Source: Myjoyonline.com


Mr. David Johnson, Goldfields Ghana Vice President and Head of Corporate Affairs

Mine Workers Union has rejected Goldfields company’s claim that “scary” salary levels of its staff is behind imminent job cuts expected to affect some 1,500 staff.

General Secretary of the Union Prince Ankrah questioned why Goldfields Vice-President who he claims takes home $66,000 a month should blame the job cuts on the salary levels of other staff. Myjoyonline.com cannot independently confirm the salary claim.

Goldfields Ghana’s Vice President and Head of Corporate Affairs, Mr. David Johnson was on Top Story on Joy FM to justify the re-current theme of job losses in the mining industry.

He first blamed the 10% drop in gold prices on the world market amidst increasing cost of materials it uses for mining.

But “the big one”, he said is the “unrealistic” wage demands of its unionised staff strength of about 2,500.

He said over the past four years, staff wages has increased by at least 60% in dollar terms.

If staff are asked for double digit increase in wages on a dollar basis, you can imagine what will happen to your margins’ he told host Evans Mensah.

He said for every percentage increase of staff wages shortens the life span of the mine by three months. The Tarkwa mine in the Western region, Goldfields claim has a remaining lifespan of not more than six years.

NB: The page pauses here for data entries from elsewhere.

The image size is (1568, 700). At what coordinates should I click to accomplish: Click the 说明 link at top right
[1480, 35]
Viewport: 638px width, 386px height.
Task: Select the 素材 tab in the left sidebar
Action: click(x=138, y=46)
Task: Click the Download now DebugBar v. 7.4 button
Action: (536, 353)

These three factors, he said, has worked together to put the mining company under pressure to cut its losses or “our shareholders will lose out”.

He was not comfortable to call the expected 1,500 lay-off as retrenchment. The Goldfields Vice-President said a contractor has been engaged to mine the Tarkwa concession who will re-hire at least 85% of the affected staff.

The job losses will therefore affect some 370 staff and not 1,500, he suggested.

The severance package he said is 25% of annual salary multiplied by the number of worker years.

Those who receive the severance package “with one hand” and get a new job offer “with the other hand” cannot be truly described to be worse off, he explained.